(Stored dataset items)
⟨
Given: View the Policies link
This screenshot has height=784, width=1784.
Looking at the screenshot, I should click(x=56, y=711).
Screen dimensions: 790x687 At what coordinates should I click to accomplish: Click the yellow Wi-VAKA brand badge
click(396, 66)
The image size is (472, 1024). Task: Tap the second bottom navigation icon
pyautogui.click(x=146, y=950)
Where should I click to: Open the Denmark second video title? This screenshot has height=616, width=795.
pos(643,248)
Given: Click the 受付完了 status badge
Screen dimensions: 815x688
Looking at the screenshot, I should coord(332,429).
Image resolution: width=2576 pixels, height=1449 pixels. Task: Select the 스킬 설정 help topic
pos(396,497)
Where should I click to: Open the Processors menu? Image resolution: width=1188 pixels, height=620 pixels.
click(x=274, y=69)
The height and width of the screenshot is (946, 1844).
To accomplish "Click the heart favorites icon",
⟩
- WHAT NEEDS TO BE DONE:
All of the data must be returned exactly.

- COMPLETED TASK:
Given: View the Policies link
This screenshot has height=784, width=1784.
Looking at the screenshot, I should click(x=56, y=711).
Screen dimensions: 790x687 At what coordinates should I click to accomplish: Click the yellow Wi-VAKA brand badge
click(396, 66)
The image size is (472, 1024). Task: Tap the second bottom navigation icon
pyautogui.click(x=146, y=950)
Where should I click to: Open the Denmark second video title? This screenshot has height=616, width=795.
pos(643,248)
Given: Click the 受付完了 status badge
Screen dimensions: 815x688
Looking at the screenshot, I should coord(332,429).
Image resolution: width=2576 pixels, height=1449 pixels. Task: Select the 스킬 설정 help topic
pos(396,497)
Where should I click to: Open the Processors menu? Image resolution: width=1188 pixels, height=620 pixels.
click(x=274, y=69)
The height and width of the screenshot is (946, 1844).
To accomplish "Click the heart favorites icon",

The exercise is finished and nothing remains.